Collected data entries:
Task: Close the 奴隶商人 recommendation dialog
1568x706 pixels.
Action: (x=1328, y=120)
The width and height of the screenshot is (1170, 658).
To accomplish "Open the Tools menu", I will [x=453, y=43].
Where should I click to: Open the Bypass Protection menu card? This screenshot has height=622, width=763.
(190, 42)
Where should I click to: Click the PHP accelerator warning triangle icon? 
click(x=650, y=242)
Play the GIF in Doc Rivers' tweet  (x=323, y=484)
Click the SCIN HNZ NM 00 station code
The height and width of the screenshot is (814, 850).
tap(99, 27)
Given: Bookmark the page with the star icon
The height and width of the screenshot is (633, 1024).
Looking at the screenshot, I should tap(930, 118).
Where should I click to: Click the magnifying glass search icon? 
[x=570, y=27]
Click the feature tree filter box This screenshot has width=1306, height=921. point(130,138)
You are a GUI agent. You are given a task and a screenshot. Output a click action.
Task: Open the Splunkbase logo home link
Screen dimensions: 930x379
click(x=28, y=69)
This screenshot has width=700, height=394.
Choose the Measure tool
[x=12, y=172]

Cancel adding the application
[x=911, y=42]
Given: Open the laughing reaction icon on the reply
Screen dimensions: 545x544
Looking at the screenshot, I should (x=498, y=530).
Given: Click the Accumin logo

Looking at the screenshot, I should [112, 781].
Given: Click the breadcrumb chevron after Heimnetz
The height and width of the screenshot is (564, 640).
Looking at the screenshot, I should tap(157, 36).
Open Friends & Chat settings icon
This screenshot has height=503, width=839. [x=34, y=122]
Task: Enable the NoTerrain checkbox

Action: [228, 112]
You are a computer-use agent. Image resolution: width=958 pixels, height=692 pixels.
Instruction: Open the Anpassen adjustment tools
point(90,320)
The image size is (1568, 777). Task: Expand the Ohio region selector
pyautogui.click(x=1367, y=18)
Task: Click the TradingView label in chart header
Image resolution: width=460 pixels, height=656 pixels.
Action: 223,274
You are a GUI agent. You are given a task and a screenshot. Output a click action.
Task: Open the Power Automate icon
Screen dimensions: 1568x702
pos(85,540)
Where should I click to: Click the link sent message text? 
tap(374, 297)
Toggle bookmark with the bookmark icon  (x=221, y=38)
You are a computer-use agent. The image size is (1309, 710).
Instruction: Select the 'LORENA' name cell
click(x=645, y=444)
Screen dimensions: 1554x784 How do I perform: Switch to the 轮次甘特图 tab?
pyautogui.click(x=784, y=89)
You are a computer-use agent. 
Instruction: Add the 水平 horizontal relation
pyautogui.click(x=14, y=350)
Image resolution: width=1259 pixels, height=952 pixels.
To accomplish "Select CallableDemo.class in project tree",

### What you will do
Nothing but a number should be given: the count of lines in the records that contain the word "accomplish".

### Written answer
2